Sometimes the choice should be theirs

3 dogs looking at the camera with open mouth grinsYears ago when I studied martial arts I was being instructed by a black belt in the class. I was trying to learn how to grab someone by the wrist and flip them over my shoulder. The instructor would grab me by the wrist, turn her body, put my forearm on her shoulder, bend over and whoosh! my body followed and I landed with a thump on the mat. Then it was my turn. I’d grab her wrist, turn my body, try to get her forearm on my shoulder and it wouldn’t work, I was doing something wrong. Had I grabbed the wrong wrist, put her arm on the wrong shoulder, turned the wrong way? I never had time to figure it out as she would once again grab me by the wrist, repeat the process, “Like this!” she’d say, and whump! there I was back on the mat.
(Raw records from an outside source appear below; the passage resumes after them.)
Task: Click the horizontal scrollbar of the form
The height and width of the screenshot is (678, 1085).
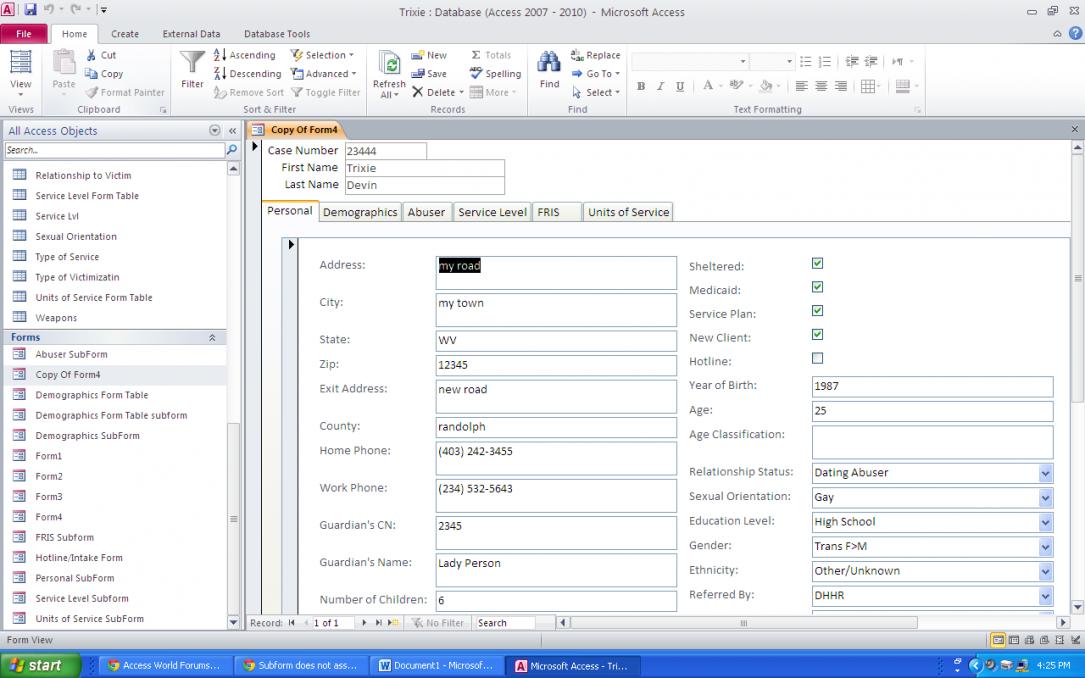Action: coord(742,623)
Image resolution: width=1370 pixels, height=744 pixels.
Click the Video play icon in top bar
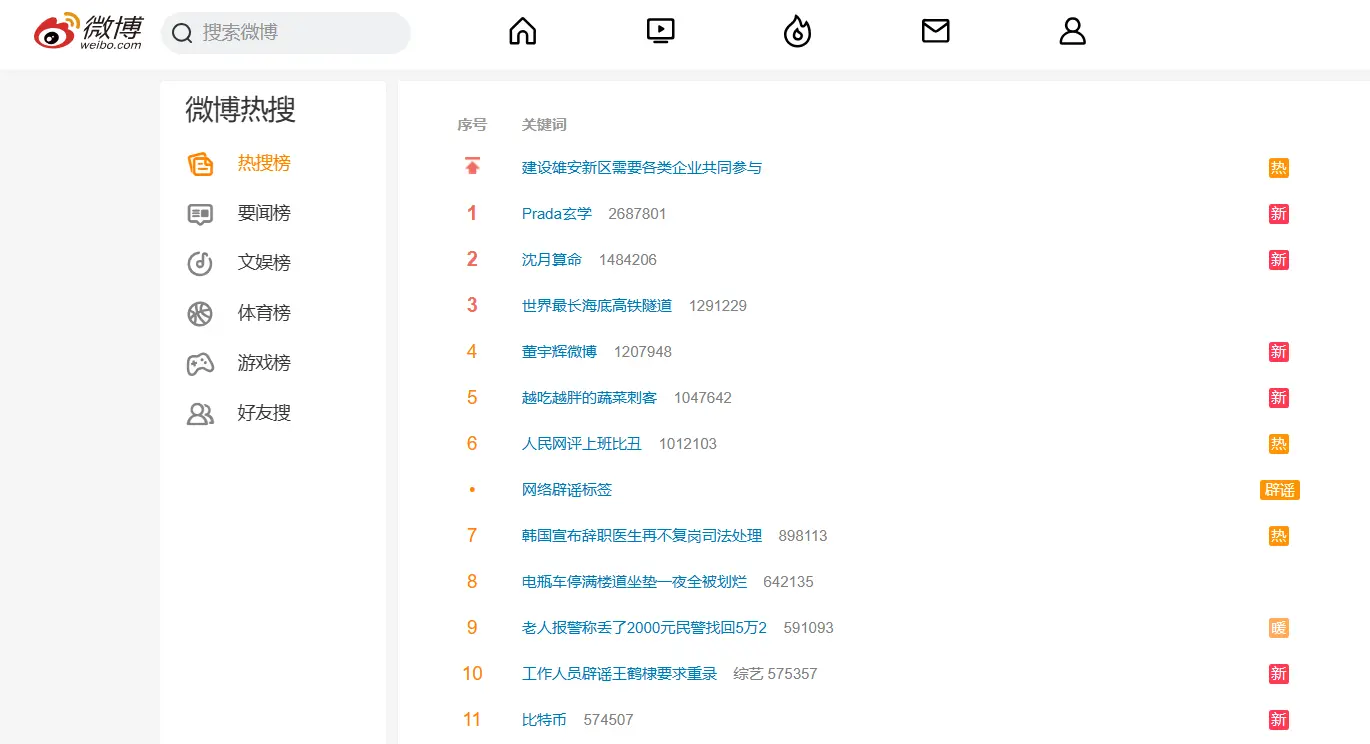660,31
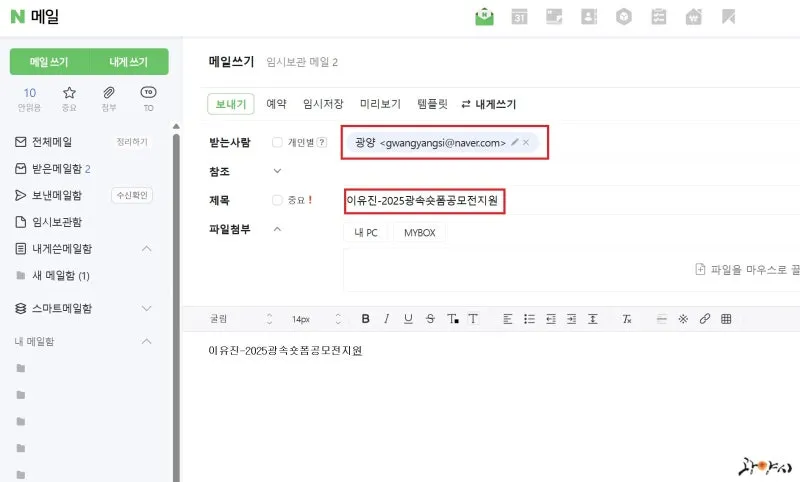Viewport: 800px width, 482px height.
Task: Open the Contacts (address book) icon
Action: tap(589, 17)
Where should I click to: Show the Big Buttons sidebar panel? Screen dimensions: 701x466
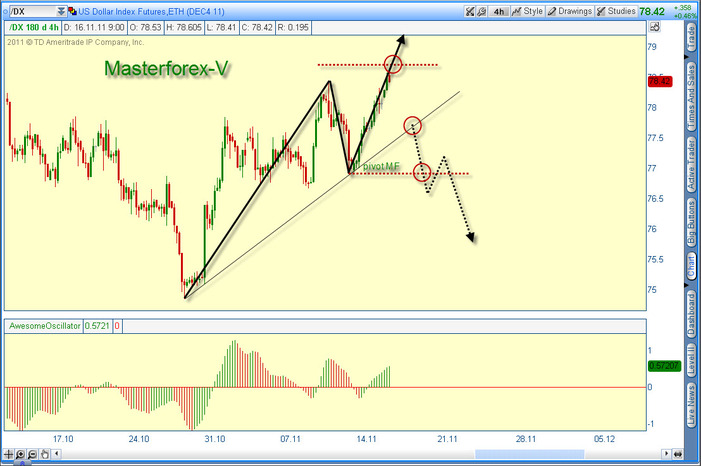click(x=692, y=222)
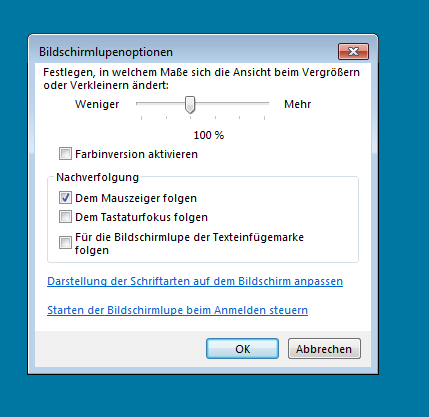Click the zoom increment slider thumb
The height and width of the screenshot is (417, 429).
click(x=190, y=105)
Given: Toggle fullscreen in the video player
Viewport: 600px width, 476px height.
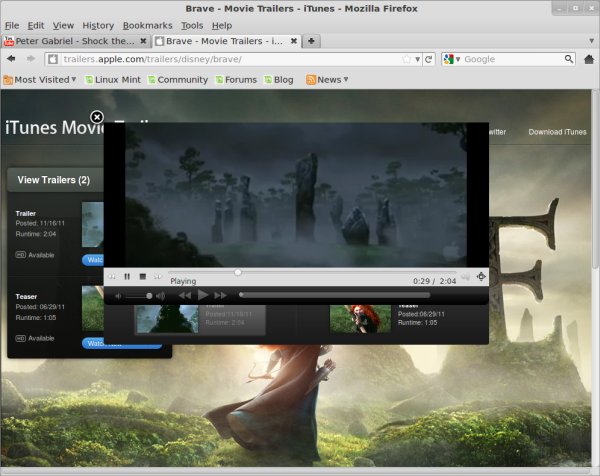Looking at the screenshot, I should (x=481, y=276).
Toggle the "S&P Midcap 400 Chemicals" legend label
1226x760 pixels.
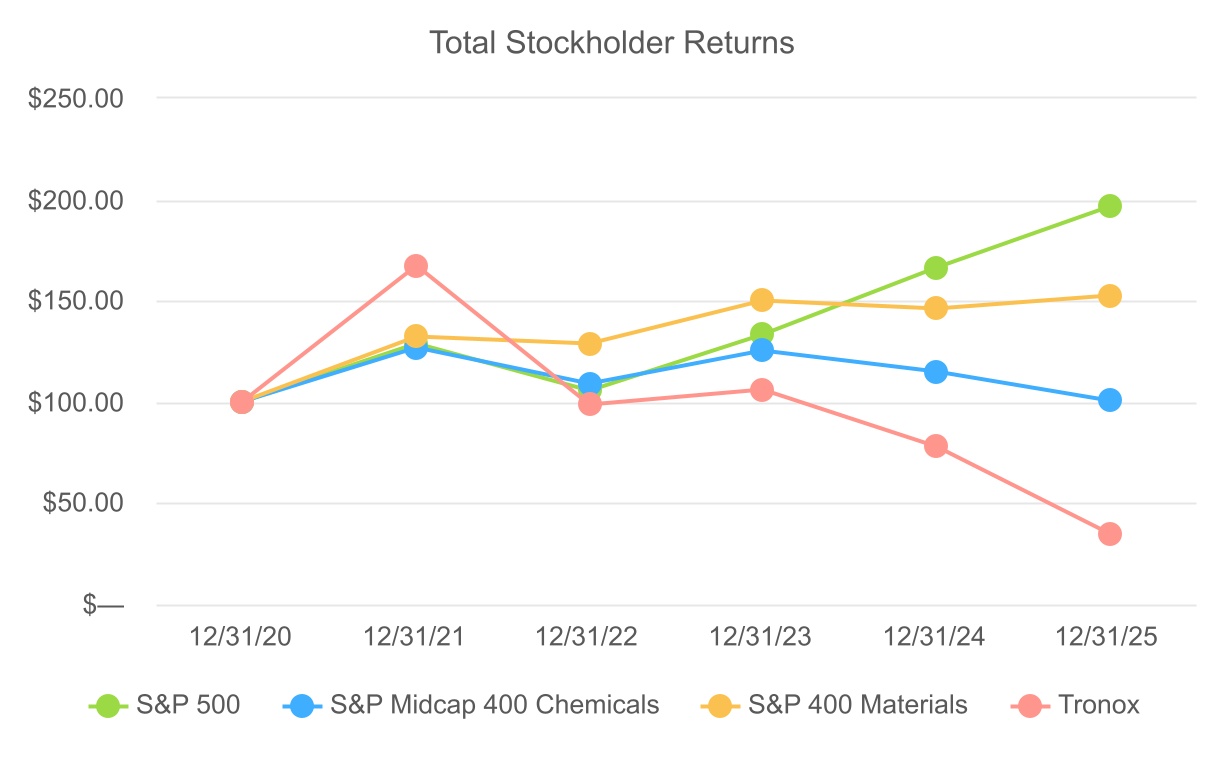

Along with my body beginning to ache, I was feeling frustrated and embarrassed. Why couldn’t I figure it out, why did I keep making the same mistake over and over again? I knew I could learn it, I’d learned harder things in my life, but with each wrong attempt all I got in response was another physical manipulation through the motions, motions that I needed to translate, as if in a mirror. Kids are very good at this, being excellent at imitating behaviors, as an adult learner I was at a disadvantage. I knew what I needed, I needed a clear description of what I was to do, ‘grab the right wrist, turn your body counter clockwise’, etc., and I needed time to process the information. Given the culture of martial arts I did not feel as if I could explain to the instructor that while her technique might work well for the kids in class, or even others of the more astute adults, all I was getting from the exercise was a sore shoulder. I finally got it once or twice, more by chance than understanding, and called it quits.
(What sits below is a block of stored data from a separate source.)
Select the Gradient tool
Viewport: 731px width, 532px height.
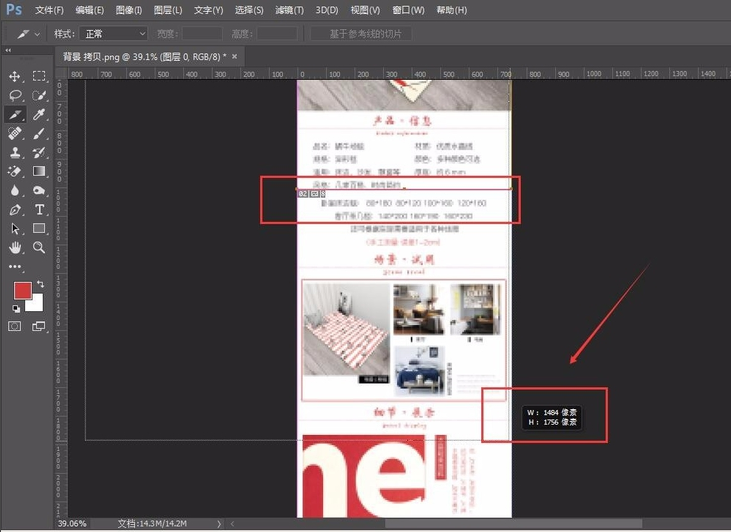(40, 171)
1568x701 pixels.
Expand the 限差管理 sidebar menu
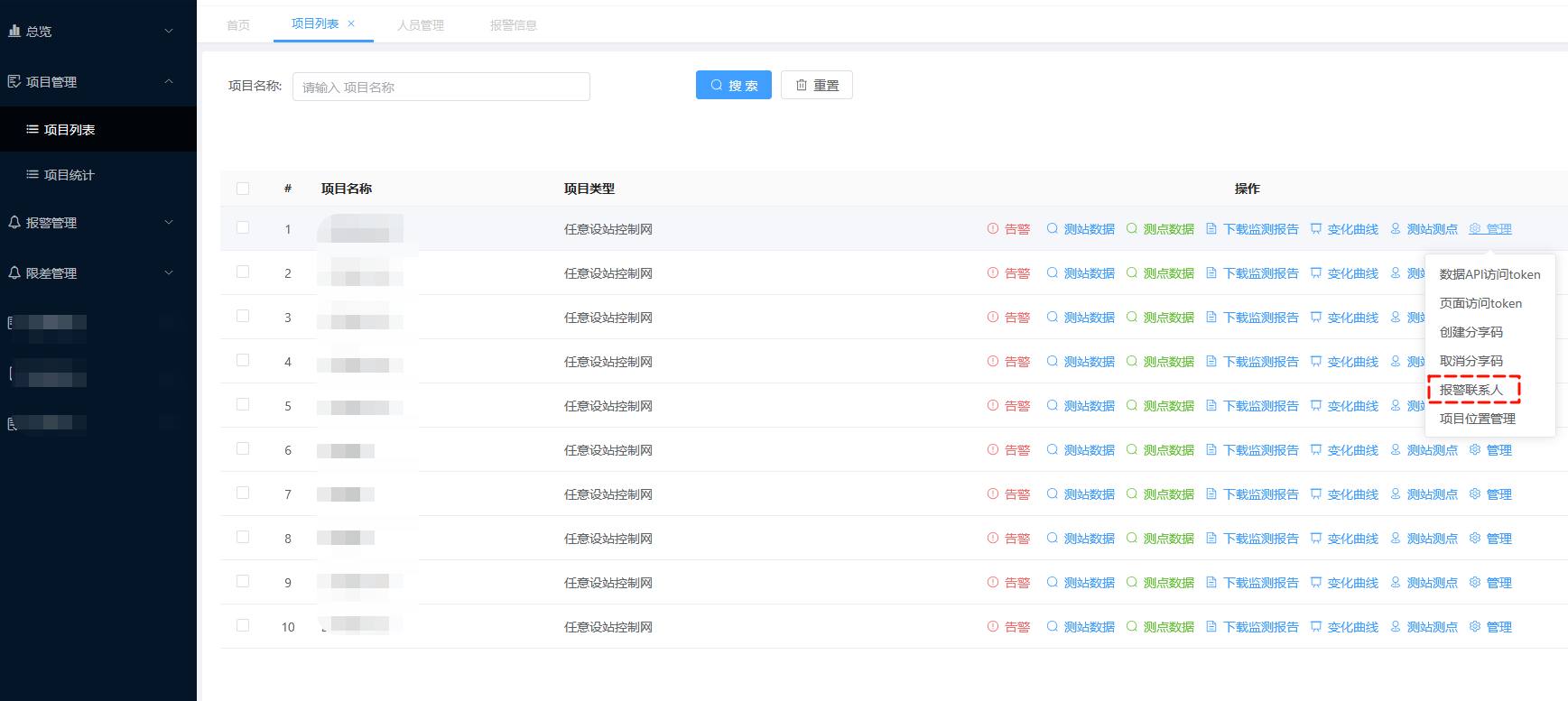(90, 273)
Over the past several weeks I’ve been attending classes with Suzanne Clothier, during which we are learning techniques and skills for working with and helping shy and fearful dogs. This has been very exciting because over the years I’ve attended obedience and agility classes with Sunny, none of them were focused specifically on shy dogs. I’ve worked with classes for shy and reactive dogs, my own dog not in attendance. So the opportunity to have Suzanne’s eyes on both Sunny and me, has been great. I appreciate being coached through new exercises and getting new ideas for handling shy dogs to help them learn new behaviors and emotional responses when faced with something potentially scary to them.
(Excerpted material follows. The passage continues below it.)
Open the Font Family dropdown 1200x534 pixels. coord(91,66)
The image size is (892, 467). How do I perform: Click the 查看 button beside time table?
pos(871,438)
The underlying theme of all of the exercises, is that the dogs are given the opportunity to chose how close they get to things that scare them. They receive both positive and negative reinforcement for moving toward a trigger, in this class the trigger being people. Through the process it is the dog making the decision as to how close they want to get to what scares them, and when done properly, most dogs begin to chose to move closer to people, and receive reinforcement for doing so. The patterns for this behavior are being built into the dog’s brain, and it’s a skill the dog owns and is not dependent on cues or instructions from their handlers.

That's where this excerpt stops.